Situbondo (ANTARA) - Pelabuhan Feri Jangkar Situbondo ditutup sementara untuk aktivitas penyeberangan Situbondo-Madura setelah mendapatkan peringatan cuaca buruk dari Badan Meteorologi, Klimatologi dan Geofisika (BMKG), Jumat.

Koordinator Satuan Pelayanan Pelabuhan Penyeberangan Jangkar, Situbondo, pada Balai Pengelola Transportasi Daerah (BPTD) Wilayah XI Provinsi Jatim Eko Rochman membenarkan bahwa pelabuhan penyeberangan dari Situbondo ke beberapa kepulauan di Madura karena cuaca buruk.

"Penutupan sementara aktivitas penyeberangan berdasarkan pemberitahuan dari BMKG per hari ini cuaca buruk.
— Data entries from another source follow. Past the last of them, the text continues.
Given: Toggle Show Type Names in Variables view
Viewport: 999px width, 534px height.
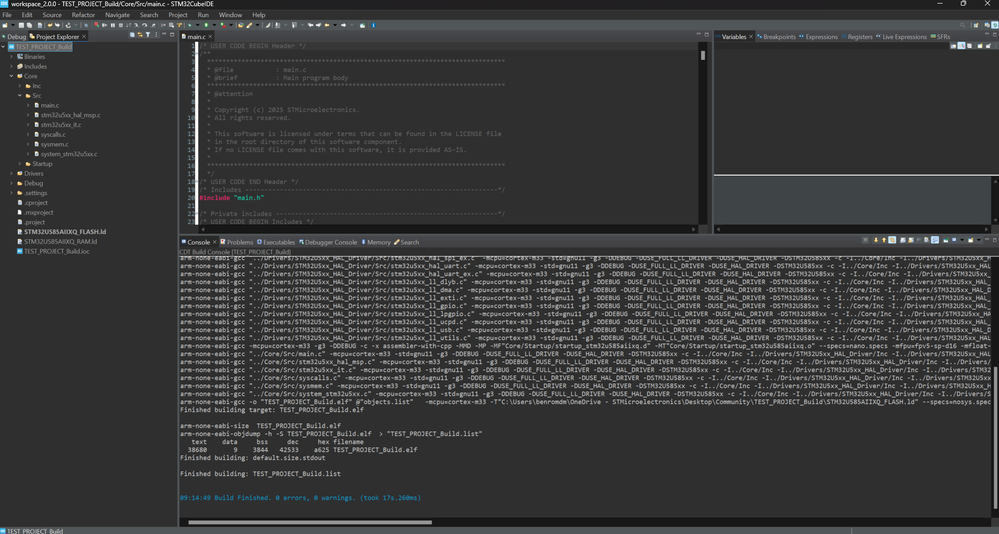Looking at the screenshot, I should click(953, 46).
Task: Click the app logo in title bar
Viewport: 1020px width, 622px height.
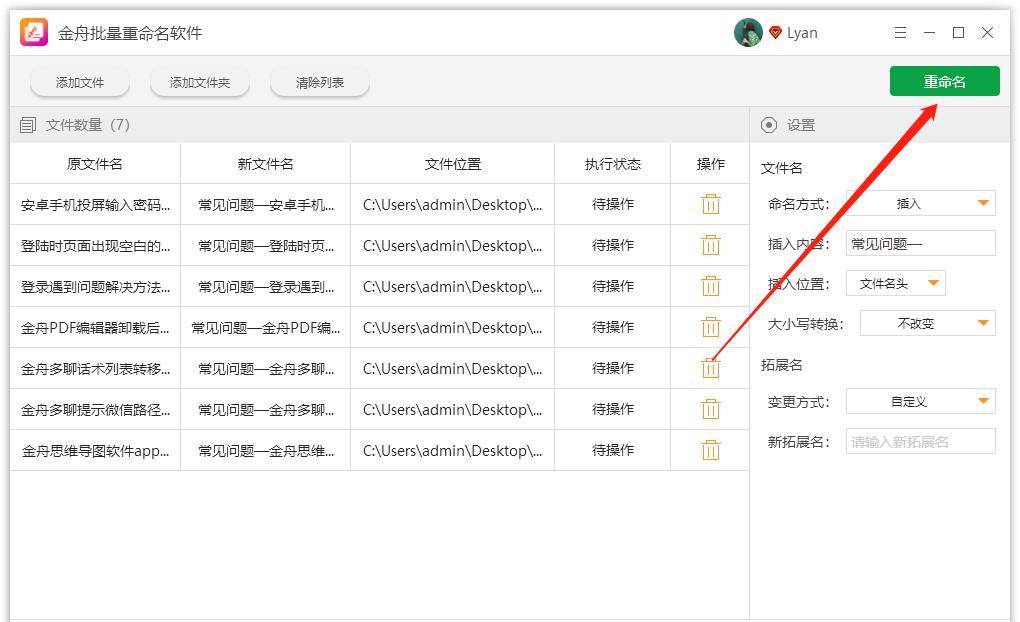Action: tap(35, 33)
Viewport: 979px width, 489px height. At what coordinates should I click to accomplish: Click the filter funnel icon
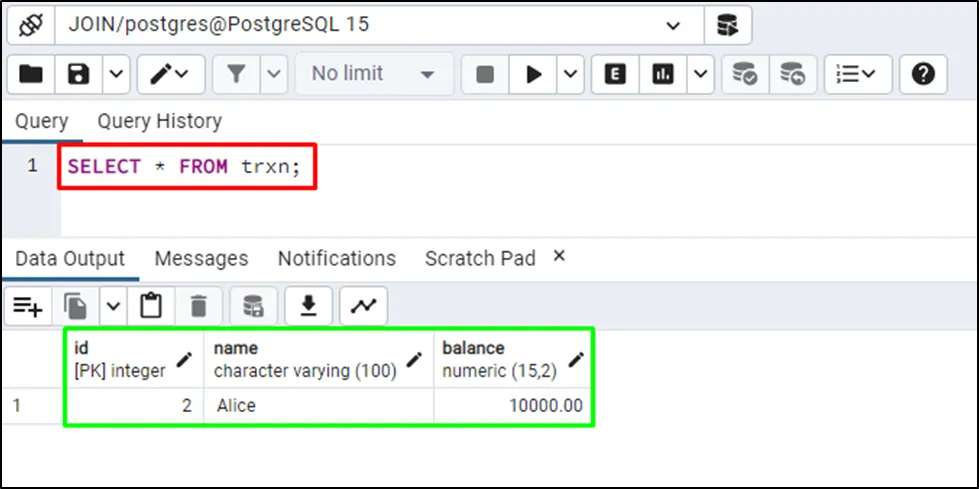click(x=236, y=74)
Di kepulauan Madura masuk zona merah. Bahkan, ketinggian ombak dua meter sampai dengan lima meter," kata Eko, sapaannya, saat dihubungi di Situbondo.

Oleh karena itu, lanjut dia, penutupan sementara pelabuhan penyeberangan dari Situbondo ke beberapa kepulauan di Kabupaten Sumenep (Madura) untuk menghindari hal yang tidak diinginkan, mengingat cuaca buruk di Selat Madura.

Eko menegaskan bahwa sesuai pemberitahuan BMKG mengenai cuaca buruk belum bisa dipastikan sampai kapan akan dibuka kembali pelabuhan penyeberangan dari Jangkar (Situbondo) menuju Pulau Raas, Sapudi, Kangean (Kabupaten Sumenep).

"Jadi, kami menunggu informasi lebih lanjut dari BMKG kapan dibuka kembali. Informasi yang kami terima cuaca buruk kemungkinan dua hari. Kalau ketinggian ombak dua meter Insya Allah bisa dibuka kembali," ucapnya.